[[ Task material open ]]
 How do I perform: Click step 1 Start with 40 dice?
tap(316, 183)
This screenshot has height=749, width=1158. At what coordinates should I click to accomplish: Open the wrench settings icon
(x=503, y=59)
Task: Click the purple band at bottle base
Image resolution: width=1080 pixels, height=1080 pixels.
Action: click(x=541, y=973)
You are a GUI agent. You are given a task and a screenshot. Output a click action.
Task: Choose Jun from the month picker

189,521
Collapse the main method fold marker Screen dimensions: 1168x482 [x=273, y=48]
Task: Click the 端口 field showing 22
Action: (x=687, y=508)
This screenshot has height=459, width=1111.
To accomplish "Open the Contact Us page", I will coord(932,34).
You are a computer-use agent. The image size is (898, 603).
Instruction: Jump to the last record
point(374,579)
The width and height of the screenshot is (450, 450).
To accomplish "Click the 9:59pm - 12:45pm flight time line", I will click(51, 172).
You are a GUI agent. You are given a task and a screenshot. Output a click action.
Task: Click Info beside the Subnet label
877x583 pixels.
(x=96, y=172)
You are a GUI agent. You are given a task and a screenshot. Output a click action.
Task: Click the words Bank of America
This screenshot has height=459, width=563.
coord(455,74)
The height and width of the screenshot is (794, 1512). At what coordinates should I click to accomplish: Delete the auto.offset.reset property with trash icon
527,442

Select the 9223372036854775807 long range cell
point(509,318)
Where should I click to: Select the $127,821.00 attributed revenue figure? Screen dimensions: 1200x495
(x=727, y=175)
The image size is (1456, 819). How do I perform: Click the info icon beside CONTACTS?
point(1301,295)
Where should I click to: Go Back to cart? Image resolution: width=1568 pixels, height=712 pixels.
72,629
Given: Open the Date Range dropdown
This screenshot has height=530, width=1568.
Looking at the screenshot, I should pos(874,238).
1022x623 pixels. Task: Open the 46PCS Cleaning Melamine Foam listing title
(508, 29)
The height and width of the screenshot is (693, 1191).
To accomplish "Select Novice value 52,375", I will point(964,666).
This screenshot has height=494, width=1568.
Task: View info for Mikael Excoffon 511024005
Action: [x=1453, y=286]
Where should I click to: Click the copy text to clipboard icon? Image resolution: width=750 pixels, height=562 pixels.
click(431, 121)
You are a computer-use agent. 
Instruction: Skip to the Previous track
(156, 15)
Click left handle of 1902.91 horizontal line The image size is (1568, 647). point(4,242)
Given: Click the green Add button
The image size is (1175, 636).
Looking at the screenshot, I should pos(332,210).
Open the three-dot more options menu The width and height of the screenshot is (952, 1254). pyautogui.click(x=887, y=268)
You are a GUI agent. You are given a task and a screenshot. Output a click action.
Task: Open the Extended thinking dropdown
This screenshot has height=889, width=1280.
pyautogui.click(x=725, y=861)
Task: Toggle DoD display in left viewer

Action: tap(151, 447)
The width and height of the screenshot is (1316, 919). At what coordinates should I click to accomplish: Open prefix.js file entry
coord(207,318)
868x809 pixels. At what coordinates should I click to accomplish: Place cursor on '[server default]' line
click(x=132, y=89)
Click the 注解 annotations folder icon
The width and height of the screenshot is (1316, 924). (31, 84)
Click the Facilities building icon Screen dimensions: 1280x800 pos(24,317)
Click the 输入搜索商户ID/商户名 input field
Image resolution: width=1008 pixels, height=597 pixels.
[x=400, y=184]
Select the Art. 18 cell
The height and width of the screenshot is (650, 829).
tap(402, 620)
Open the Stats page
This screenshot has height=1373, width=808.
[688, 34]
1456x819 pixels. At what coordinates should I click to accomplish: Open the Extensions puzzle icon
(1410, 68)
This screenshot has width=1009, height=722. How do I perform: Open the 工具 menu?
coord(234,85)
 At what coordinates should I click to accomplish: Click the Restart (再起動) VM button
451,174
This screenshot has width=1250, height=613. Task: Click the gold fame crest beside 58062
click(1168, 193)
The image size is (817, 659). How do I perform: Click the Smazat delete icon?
[[ Task material closed ]]
▶ _Work item_:
The records above need to be written out again. Keep them exact.

▶ _Answer to this task_:
 How do I perform: Click step 1 Start with 40 dice?
tap(316, 183)
This screenshot has height=749, width=1158. At what coordinates should I click to accomplish: Open the wrench settings icon
(x=503, y=59)
Task: Click the purple band at bottle base
Image resolution: width=1080 pixels, height=1080 pixels.
Action: click(x=541, y=973)
You are a GUI agent. You are given a task and a screenshot. Output a click action.
Task: Choose Jun from the month picker

189,521
Collapse the main method fold marker Screen dimensions: 1168x482 [x=273, y=48]
Task: Click the 端口 field showing 22
Action: (x=687, y=508)
This screenshot has height=459, width=1111.
To accomplish "Open the Contact Us page", I will coord(932,34).
You are a computer-use agent. The image size is (898, 603).
Instruction: Jump to the last record
point(374,579)
The width and height of the screenshot is (450, 450).
To accomplish "Click the 9:59pm - 12:45pm flight time line", I will click(51, 172).
You are a GUI agent. You are given a task and a screenshot. Output a click action.
Task: Click Info beside the Subnet label
877x583 pixels.
(x=96, y=172)
You are a GUI agent. You are given a task and a screenshot. Output a click action.
Task: Click the words Bank of America
This screenshot has height=459, width=563.
coord(455,74)
The height and width of the screenshot is (794, 1512). At what coordinates should I click to accomplish: Delete the auto.offset.reset property with trash icon
527,442

Select the 9223372036854775807 long range cell
point(509,318)
Where should I click to: Select the $127,821.00 attributed revenue figure? Screen dimensions: 1200x495
(x=727, y=175)
The image size is (1456, 819). How do I perform: Click the info icon beside CONTACTS?
point(1301,295)
Where should I click to: Go Back to cart? Image resolution: width=1568 pixels, height=712 pixels.
72,629
Given: Open the Date Range dropdown
This screenshot has height=530, width=1568.
Looking at the screenshot, I should pos(874,238).
1022x623 pixels. Task: Open the 46PCS Cleaning Melamine Foam listing title
(508, 29)
The height and width of the screenshot is (693, 1191).
To accomplish "Select Novice value 52,375", I will point(964,666).
This screenshot has height=494, width=1568.
Task: View info for Mikael Excoffon 511024005
Action: [x=1453, y=286]
Where should I click to: Click the copy text to clipboard icon? Image resolution: width=750 pixels, height=562 pixels.
click(431, 121)
You are a computer-use agent. 
Instruction: Skip to the Previous track
(156, 15)
Click left handle of 1902.91 horizontal line The image size is (1568, 647). point(4,242)
Given: Click the green Add button
The image size is (1175, 636).
Looking at the screenshot, I should pos(332,210).
Open the three-dot more options menu The width and height of the screenshot is (952, 1254). pyautogui.click(x=887, y=268)
You are a GUI agent. You are given a task and a screenshot. Output a click action.
Task: Open the Extended thinking dropdown
This screenshot has height=889, width=1280.
pyautogui.click(x=725, y=861)
Task: Toggle DoD display in left viewer

Action: tap(151, 447)
The width and height of the screenshot is (1316, 919). At what coordinates should I click to accomplish: Open prefix.js file entry
coord(207,318)
868x809 pixels. At what coordinates should I click to accomplish: Place cursor on '[server default]' line
click(x=132, y=89)
Click the 注解 annotations folder icon
The width and height of the screenshot is (1316, 924). (31, 84)
Click the Facilities building icon Screen dimensions: 1280x800 pos(24,317)
Click the 输入搜索商户ID/商户名 input field
Image resolution: width=1008 pixels, height=597 pixels.
[x=400, y=184]
Select the Art. 18 cell
The height and width of the screenshot is (650, 829).
tap(402, 620)
Open the Stats page
This screenshot has height=1373, width=808.
[688, 34]
1456x819 pixels. At what coordinates should I click to accomplish: Open the Extensions puzzle icon
(1410, 68)
This screenshot has width=1009, height=722. How do I perform: Open the 工具 menu?
coord(234,85)
 At what coordinates should I click to accomplish: Click the Restart (再起動) VM button
451,174
This screenshot has width=1250, height=613. Task: Click the gold fame crest beside 58062
click(1168, 193)
The image size is (817, 659). How do I perform: Click the Smazat delete icon?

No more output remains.